VarsVisitor RuntimeError on code like f(g(a)(b))
bcaller opened this issue · 3 comments
If you run pyt on code like x = f(g(a)(b)), it will raise an Exception
File "/pack/pyt/pyt/cfg/stmt_visitor.py", line 83, in stmt_star_handler
node = self.visit(stmt)
File "/usr/lib/python3.7/ast.py", line 262, in visit
return visitor(node)
File "/pack/pyt/pyt/cfg/stmt_visitor.py", line 452, in visit_Assign
return self.assignment_call_node(label.result, node)
File "/pack/pyt/pyt/cfg/stmt_visitor.py", line 485, in assignment_call_node
vars_visitor.visit(ast_node.value)
File "/usr/lib/python3.7/ast.py", line 262, in visit
return visitor(node)
File "/pack/pyt/pyt/helper_visitors/vars_visitor.py", line 106, in visit_Call
raise
Test case:
def test_curried_function(self):
vars = self.perform_vars_on_expression('f(g(a)(b)(c))')

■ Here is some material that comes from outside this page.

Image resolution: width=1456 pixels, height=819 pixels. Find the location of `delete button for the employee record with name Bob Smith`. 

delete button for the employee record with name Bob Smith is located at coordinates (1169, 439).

self.assertEqual(vars.result, ???)What should the result be? ['a', 'b', 'c']? I'm not exactly sure what the function on VarsVisitor is.

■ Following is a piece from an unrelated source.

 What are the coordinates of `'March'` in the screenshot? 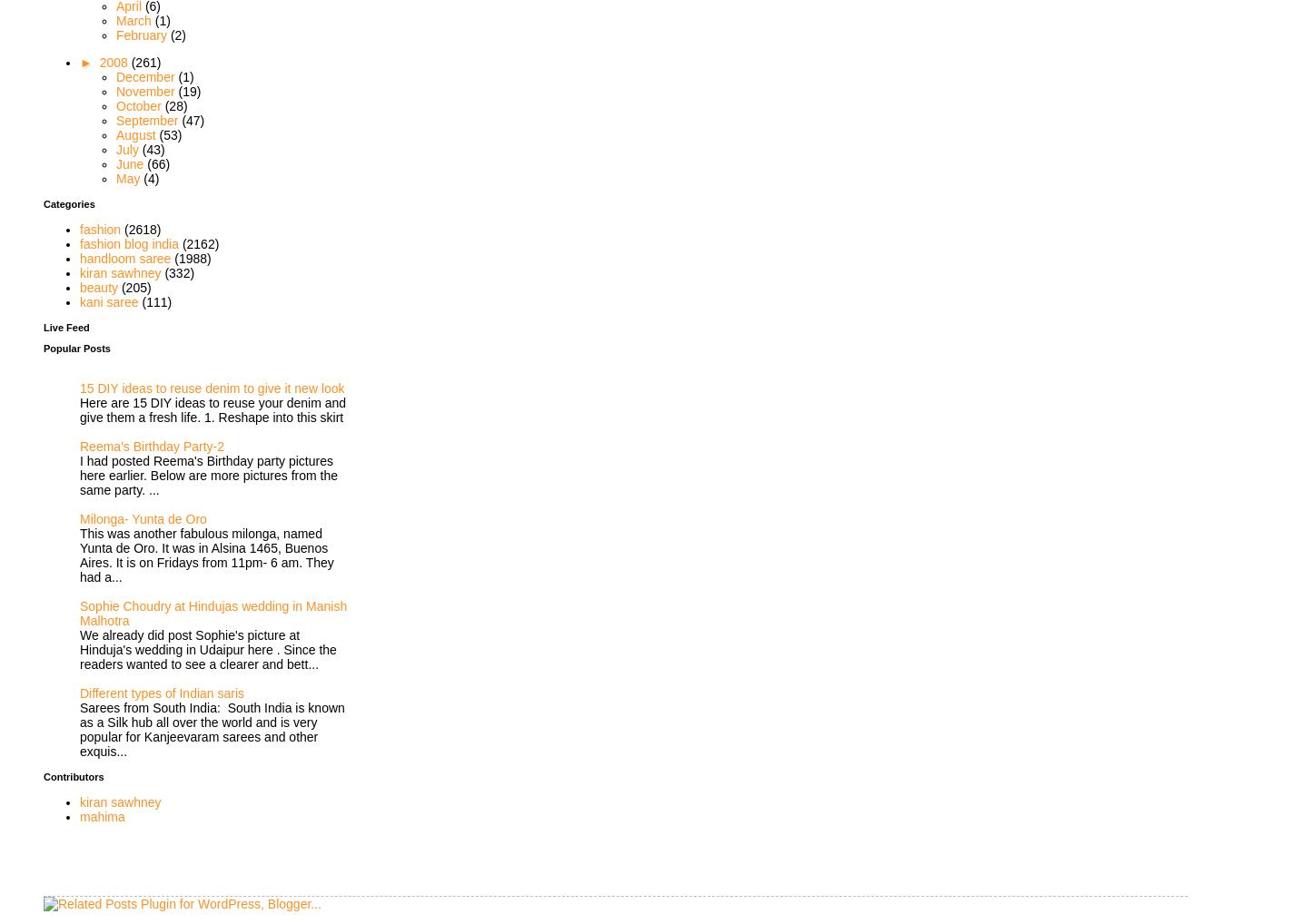 It's located at (133, 18).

@KevinHock Do you have any ideas?
That is interesting, I'll play around with it more today but it might be [ret_g, b, c] or just [ret_g] depending on if b and c get passed to g() or f(). https://github.com/python-security/pyt/blob/master/tests/helper_visitors/vars_visitor_test.py#L43-L46
So this is difficult, we probably wouldn't generate a "proper" CFG for curried code, (the calling what is returned part). For now we can make it [ret_g, b, c] which means false-positives but definitely acceptable given how rare code like this is.